The data object for an edge has similar properties:

  • edge, a 2-tuple (array) containing the nodes this edge connects
  • data, the edge data from the graph (see Node and edge data)
  • G, a reference to the graph object

To better illustrate this concept, here is a small example: Each node in the graph has a property count. We will later use this property to draw the nodes in different sizes. The nodes are drawn as <circle> SVG elements and the radius is controlled by the elements r attribute. Hence we have to use the nodeAttr option.

var G = new jsnx.Graph();
G.addNode(1, {count: 12});
G.addNode(2, {count: 8});
G.addNode(3, {count: 15});
G.addEdgesFrom([[1,2],[2,3]]);

jsnx.draw(G, {
  element: '#demo-canvas',
  withLabels: true,
  nodeAttr: {
    r: function(d) {
      // `d` has the properties `node`, `data` and `G`
      return d.data.count;
    }
  }
});

Graph layouts

JSNetworkX currently only supports a force based layout but we will add other layouts in the future.

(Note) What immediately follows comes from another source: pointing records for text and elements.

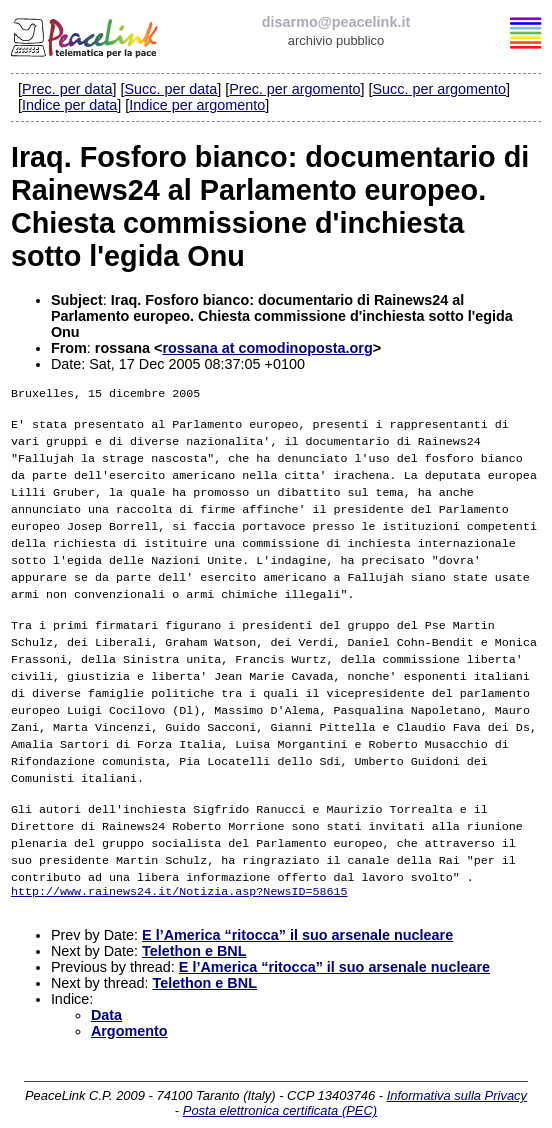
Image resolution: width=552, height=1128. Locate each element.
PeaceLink (86, 35)
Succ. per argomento (439, 89)
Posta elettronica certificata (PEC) (280, 1096)
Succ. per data (170, 89)
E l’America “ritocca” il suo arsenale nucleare (297, 921)
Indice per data (69, 105)
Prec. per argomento (294, 89)
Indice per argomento (197, 105)
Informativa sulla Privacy (457, 1081)
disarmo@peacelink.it (336, 22)
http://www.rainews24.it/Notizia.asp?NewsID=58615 (179, 875)
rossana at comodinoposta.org (267, 348)
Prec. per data (67, 89)
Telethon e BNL (194, 937)
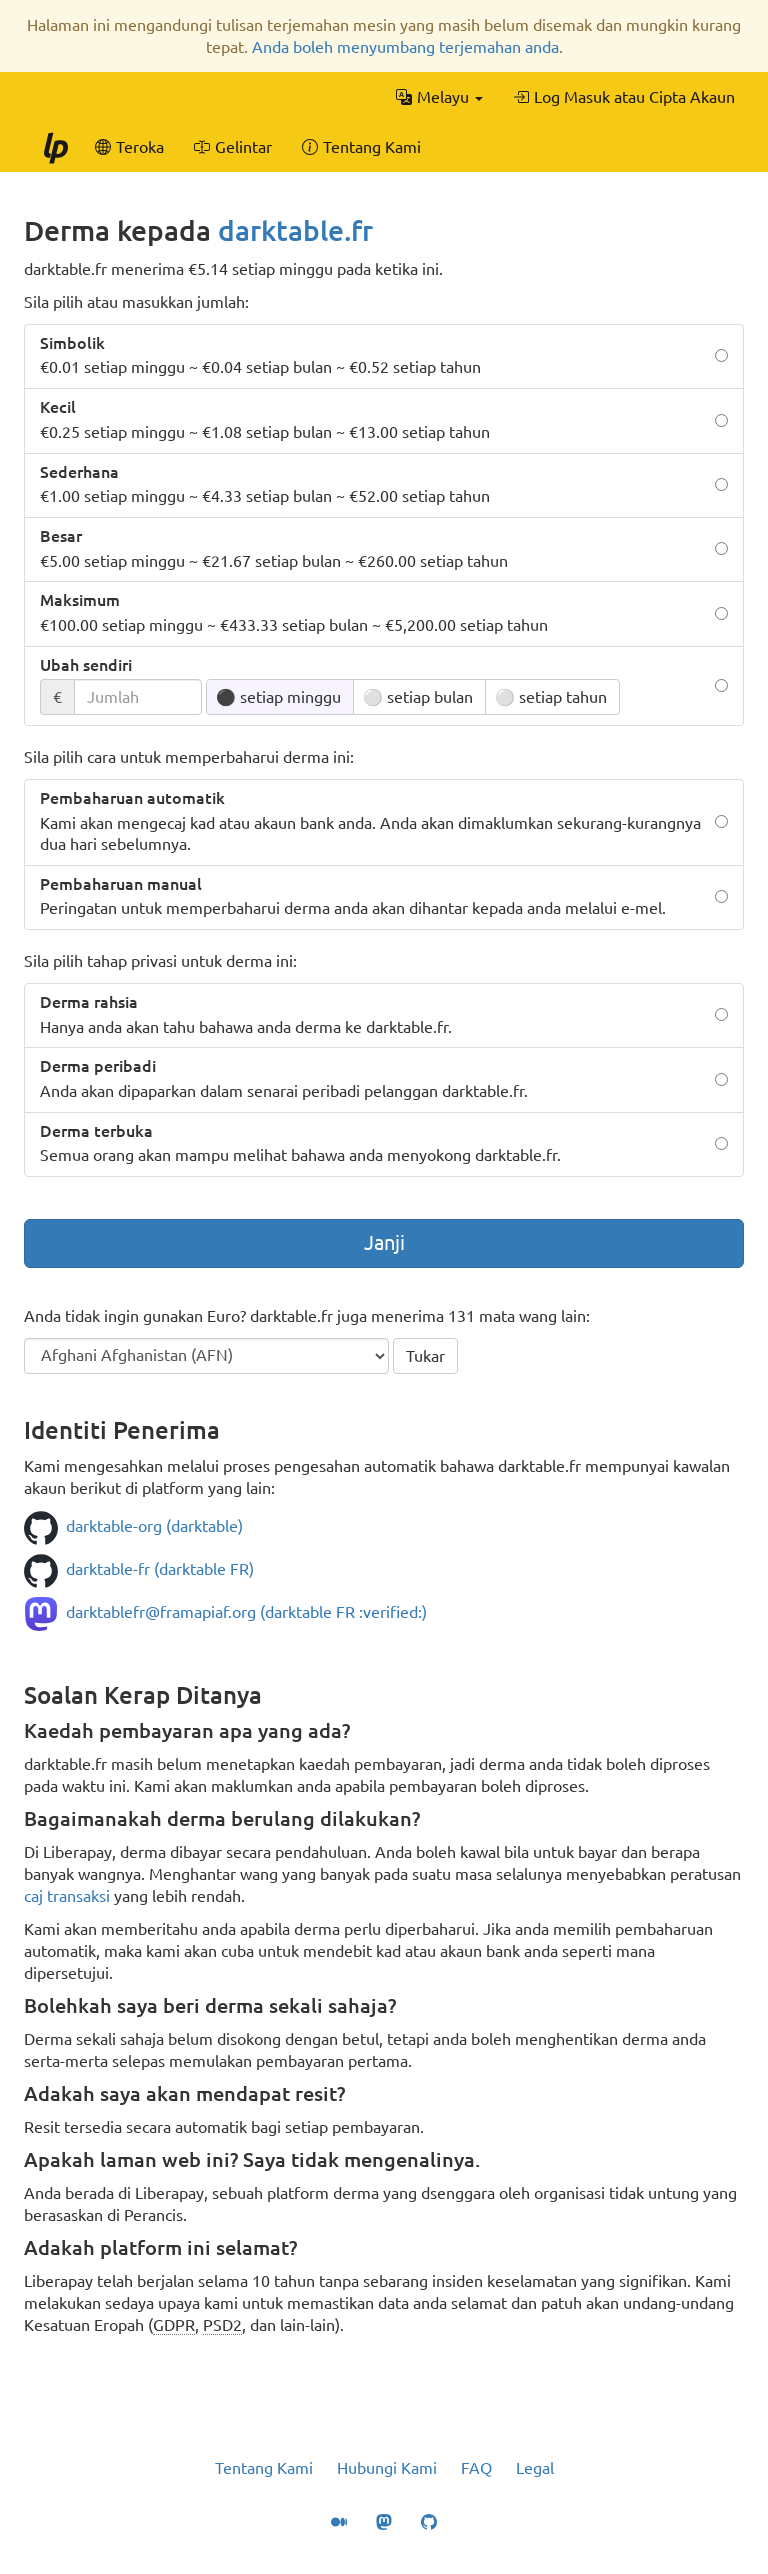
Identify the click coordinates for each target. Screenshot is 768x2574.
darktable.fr (295, 230)
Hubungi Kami (387, 2468)
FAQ (476, 2468)
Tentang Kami (264, 2468)
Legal (535, 2468)
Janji (384, 1242)
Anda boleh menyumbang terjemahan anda (405, 47)
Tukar (425, 1356)
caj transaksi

Limitations and other drawing techniques

SVG has its pros and cons. It is easier to add interaction but there is an upper limit of how elements can be drawn, which depends a lot on the user's computer and browser.

We aim to support different drawing techniques, like canvas and WebGL and with the expectation that this will allow us to draw larger graphs reasonably well.